"The Sixties." The powerful images conveyed by those two words have become an enduring part of American cultural and political history. But where did Sixties radicalism come from? Who planted the intellectual seeds that brought it into being? These questions are answered with striking clarity in Andrew Jamison and Ron Eyerman's book. The result is a combination of history and biography that vividly portrays an entire culture in transition.
The authors focus on specific individuals, each of whom in his or her distinctive way carried the ideas of the 1930s into the decades after World War II, and each of whom shared in inventing a new kind of intellectual partisanship. They begin with C. Wright Mills, Hannah Arendt, and Erich Fromm and show how their work linked the "old left" of the Thirties to the "new left" of the Sixties.
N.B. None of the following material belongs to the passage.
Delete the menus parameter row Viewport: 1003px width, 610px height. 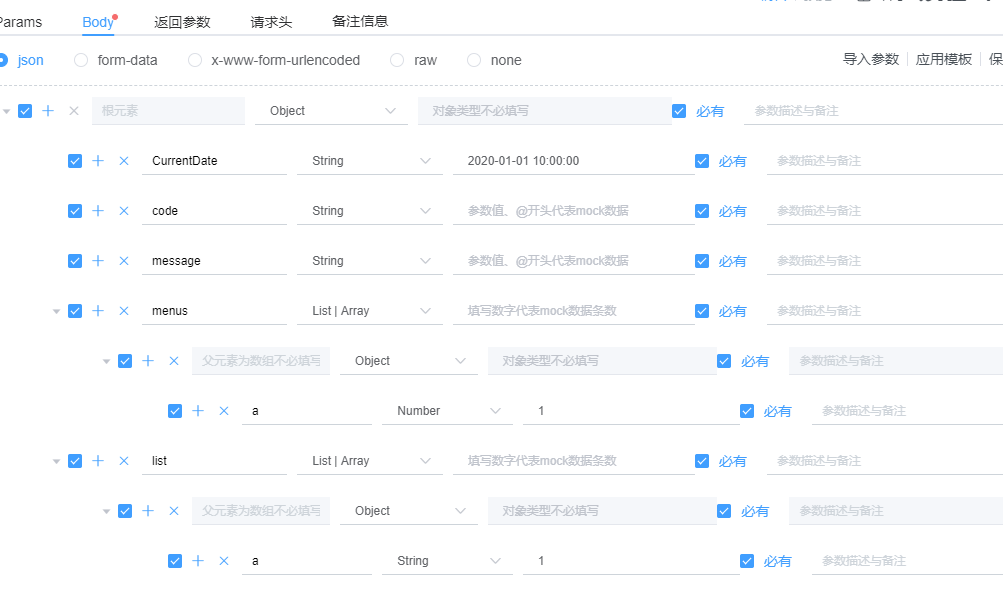pos(124,310)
Lewis Mumford, Rachel Carson, and Fairfield Osborn laid the groundwork for environmental activism; Herbert Marcuse, Margaret Mead, and Leo Szilard articulated opposition to the postwar "scientific-technological state." Alternatives to mass culture were proposed by Allen Ginsberg, James Baldwin, and Mary McCarthy; and Saul Alinsky, Dorothy Day, and Martin Luther King, Jr., made politics personal.
This is an unusual book, written with an intimacy that brings to life both intellect and emotion. The portraits featured here clearly demonstrate that the transforming radicalism of the Sixties grew from the legacy of an earlier generation of thinkers. With a deep awareness of the historical trends in American culture, the authors show us the continuing relevance these partisan intellectuals have for our own age.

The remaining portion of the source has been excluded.